Gallery Talk Series: Curated by Zak Ové

14 & 21 Aug 2019
13.00 - 13.30
Free with exhibition entry
West Wing Galleries
West Wing

Gallery talks led by selected exhibitors representing black excellence and experience from authentic voices across mediums.

Each exhibitor will speak about their artwork, practice, anecdotes, journey, discipline and intergenerational influence.

WED 14 AUG 2019, 13.00 - 13.30 | GAIKA

Hear of Gaika’s explorations in making the exhibit Heaters 4 the 2 Seaters, an installation that considers today’s economic and geopolitical climate from a subversive and satirical perspective.

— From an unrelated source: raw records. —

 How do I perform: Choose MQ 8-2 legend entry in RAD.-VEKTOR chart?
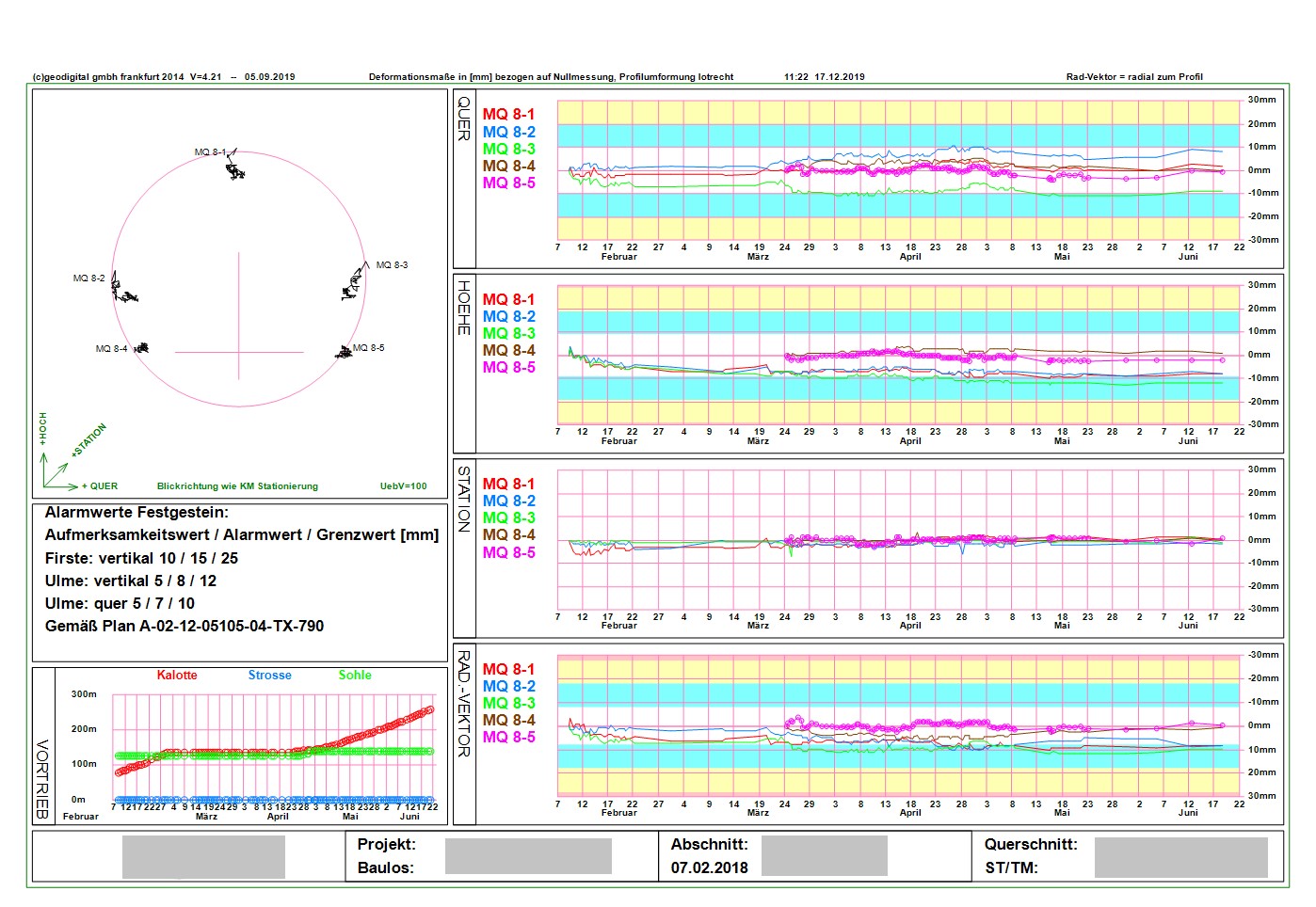point(508,687)
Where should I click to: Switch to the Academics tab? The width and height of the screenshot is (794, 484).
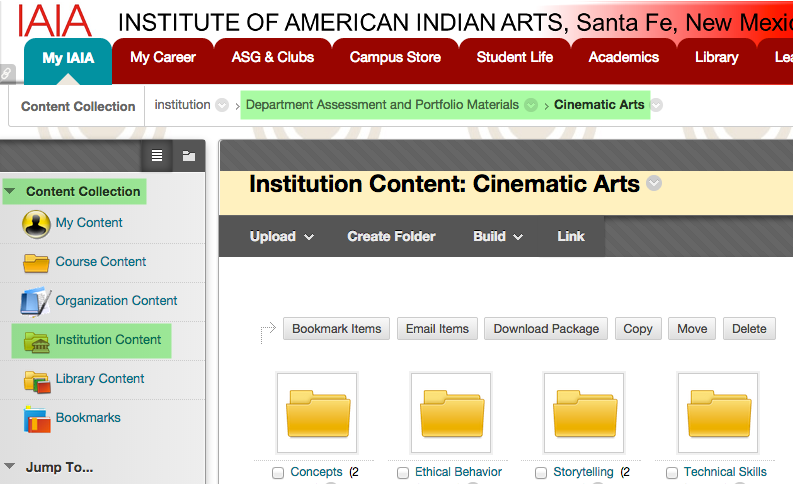pos(623,57)
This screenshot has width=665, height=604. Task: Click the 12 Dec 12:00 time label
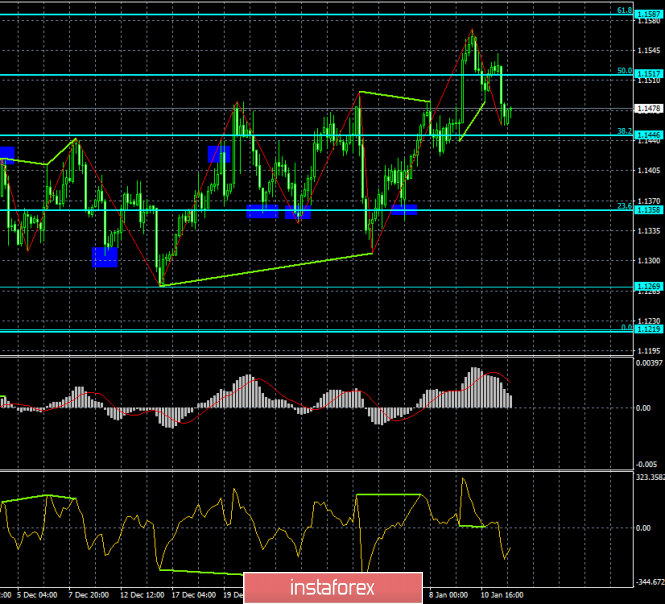141,593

GAIKA, born Gaika Tavares, is a musician known for his futuristic beats and conceptual art. Born in London to parents from Grenada and Jamaica, he has forged a solo career as one of the leading voices in British rap. GAIKA has released two independent mixtapes—Machine and Security—as well as a Warp Records-released EP, Spaghetto and a series of releases on his own concept label The Spectacular Empire. His album Basic Volume came out to critical acclaim in 2018. His installation SYSTEM at Somerset House told the history of sound system culture and challenged the media perception of carnival by showcasing stories, characters, statistics and the under-celebrated sound system culture of Carnival and beyond. GAIKA is the Political Editor at large for Dazed & Confused magazine and a Somerset House Studios resident artist.

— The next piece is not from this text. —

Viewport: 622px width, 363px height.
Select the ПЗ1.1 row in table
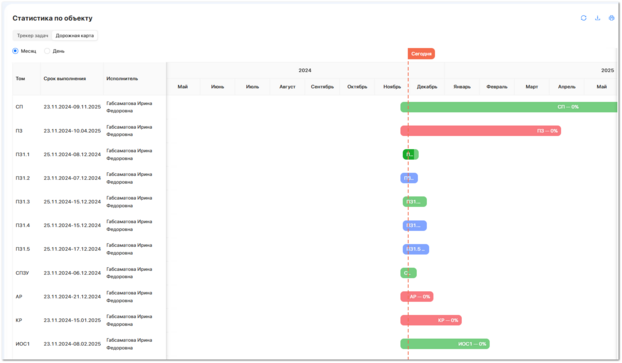click(89, 154)
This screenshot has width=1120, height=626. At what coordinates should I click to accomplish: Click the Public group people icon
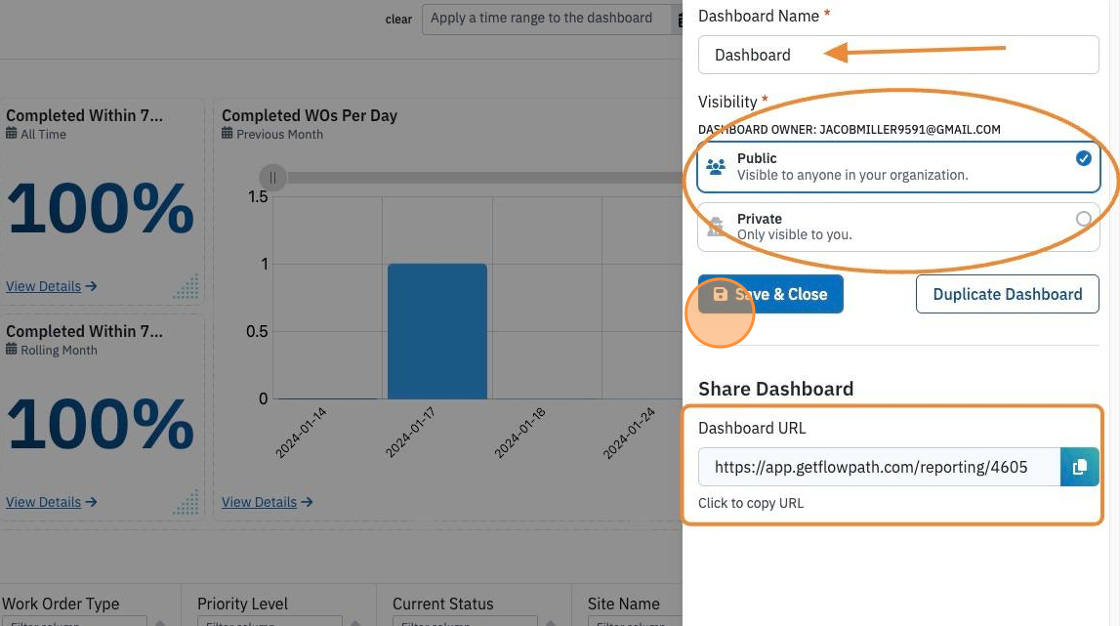coord(716,167)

WED 21 AUG 2019, 13.00 - 13.30 | CHARLIE PHILLIPS

Learn more of Phillips’ photographs documenting the people local to him, each addressing the social and political issues of the late 1960s. In One of the first Notting Hill ‘street’ carnivals, numerous figures spill out of Phillips’ frame, alluding to the magnitude of the gathering.

Ronald ‘Charlie’ Phillips is a restaurateur, photographer and documenter of Black London. He is now best known for his photographs of London’s Notting Hill during the period of West Indian migration to the city. His subject matter has also included film stars and student protests, with his photographs appearing in Stern, Harper’s Bazaar, Life and Vogue and in Italian and Swiss journals.

Phillips came with his family to Notting Hill in 1956 and as a young man travelled all over Europe. During the 1980s, he took photographs documenting West Indian funerals at Kensal Green Cemetery and other cemeteries in London.

In recent years his work has been appreciated in numerous high-profile exhibitions at prestigious venues such as the Museum of London, Tate Britain, the V&A and Photofusion Gallery.